Search Algorithms

Choose how Kubeflow searches for the best hyperparameters.

Overview

Different algorithms have different trade-offs:

Algorithm

Best For

Trade-off

Random Search

Quick exploration, simple problems

May miss optimal regions

Bayesian Optimization

Expensive training, small budgets

More overhead per trial

Grid Search

Exhaustive search, few parameters

Doesn’t scale well

Random Search (Default)

Randomly samples hyperparameters from the search space:

from kubeflow.optimizer.types import RandomSearch

client.optimize(
    trial_template=template,
    search_space=search_space,
    algorithm=RandomSearch(),
)

When to use:

  • You have a large search space

  • Training is relatively fast

  • You want a simple baseline

Pros: Simple, parallelizes well, surprisingly effective.

Cons: No learning between trials, may miss optimal regions.

Bayesian Optimization

Uses a probabilistic model to guide the search:

from kubeflow.optimizer.types import BayesianOptimization

client.optimize(
    trial_template=template,
    search_space=search_space,
    algorithm=BayesianOptimization(),
)

When to use:

  • Training is expensive (hours per run)

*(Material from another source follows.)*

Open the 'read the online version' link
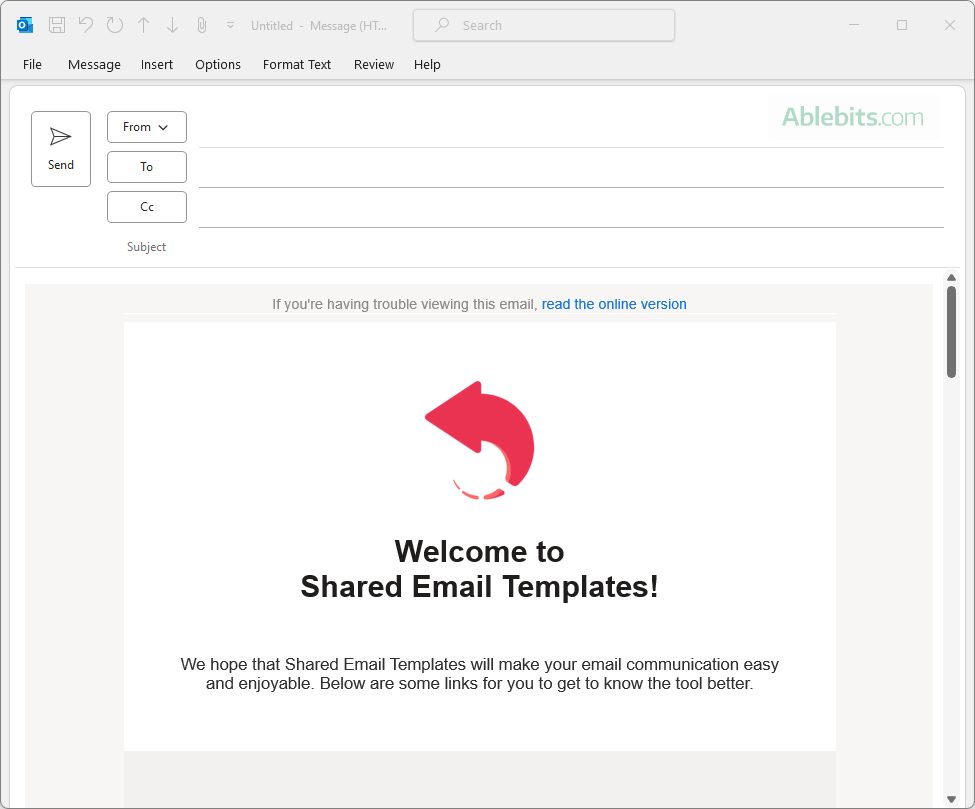This screenshot has width=975, height=809. pyautogui.click(x=614, y=304)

  • You have a limited compute budget

  • You want to minimize the number of trials

Pros: Learns from previous trials, converges faster.

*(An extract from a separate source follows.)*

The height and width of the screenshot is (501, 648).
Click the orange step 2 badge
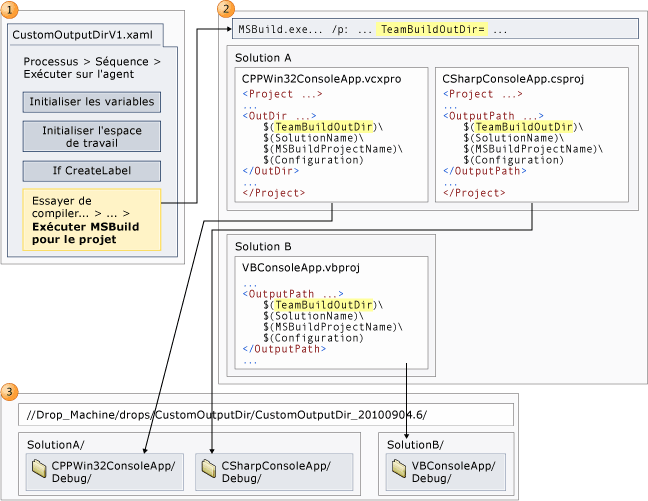pos(226,9)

Cons: Doesn’t parallelize as well, more complex.

Algorithm Recommendations

Scenario

Recommended Algorithm

First exploration of a new model

Random Search with 20-50 trials

Training takes hours per run

Bayesian Optimization

Only 2-3 hyperparameters to tune

Grid Search

Large compute budget available

Random Search with many parallel trials

Need to find good config quickly

Bayesian Optimization with early stopping